1 and the trolley 22 are omitted, and the electrode 4 is cooled by cooling water injected from the water spout 25 as in the previous embodiment.

The present invention is not limited to the above embodiments; for example, the tank 14.23 is
The piping 31 may be mounted on the trolley 22 so as to be able to rise and fall freely. Further, the present invention can also be applied to an arc furnace in which the furnace cover rotating device 11 is installed upright on the foundation 13.

〔Effect of the invention〕

As explained above, according to the present invention, without removing the electrode from the furnace, the inner part of the electrode can be brought into direct contact with cooling water to reliably cool it and prevent surface oxidation. Further, the movement of the electrode for cooling can be easily performed using an electrode lifting device and a furnace cover rotating device of the arc furnace.

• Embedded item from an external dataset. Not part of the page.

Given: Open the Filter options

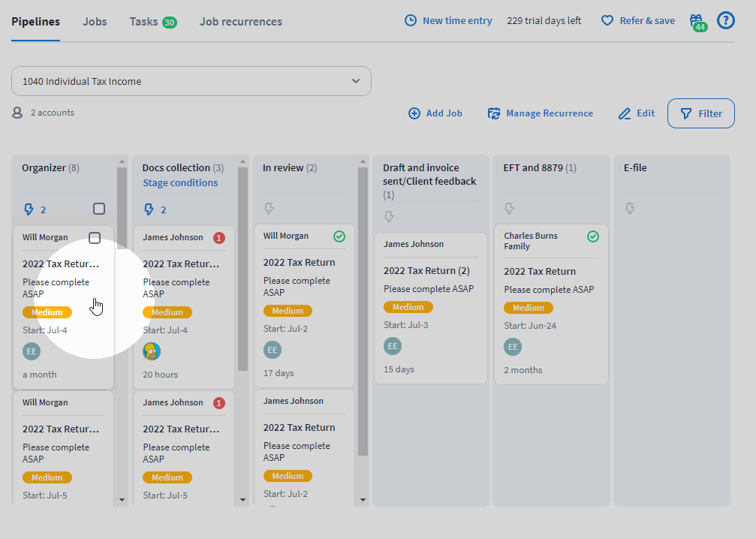Looking at the screenshot, I should (700, 113).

[Brief explanation of the drawing]

FIG. 1 is a plan view showing an example of the apparatus used in the method of the present invention, FIG. 2 is a partially cutaway front view, and FIG. Figure equivalent diagram,
4 is a sectional view taken along the line A-A in FIG. 3, FIG. 5 is a view corresponding to FIG. 2 showing still another example of the apparatus used in the method of the present invention, and FIG. It is a sectional view taken along the B line. 1... Arc furnace, 2... Furnace shell, 3... Furnace lid, 4...
... Electrode, 7... Electrode lifting device, 11... Furnace lid rotation device, 12... Cooling device, 14... Tank, 15...
...Cooling water, 20...Rail, 21...Cooling device,
22... Trolley, 23... Tank, 24... Piping,
25... Water spout, 26... Water supply pipe, 28... Cooling water supply source, 30... Support column, 31... Piping, 32...
··Cooling system.

Claims (1)

[Scope of Claims] 1. In an arc furnace equipped with an electrode lifting device and a furnace lid rotating device, the electrode whose temperature has risen is rotated to the side of the furnace shell together with the furnace lid by the furnace lid rotating device, and then the electrode lifting device 1. A method for preventing oxidation of an electrode in an arc furnace, which comprises lowering the electrode to bring cooling water into contact with the electrode directly below the rotation path of the furnace lid to lower the electrode surface temperature. 2. The method for preventing oxidation of an electrode in an arc furnace according to claim 1, wherein the electrode is brought into contact with the cooling water by immersing the electrode in cooling water stored in a tank. 3. The method for preventing oxidation of an electrode in an arc furnace according to claim 1, wherein cooling water injected from a water spout is brought into contact with the electrode.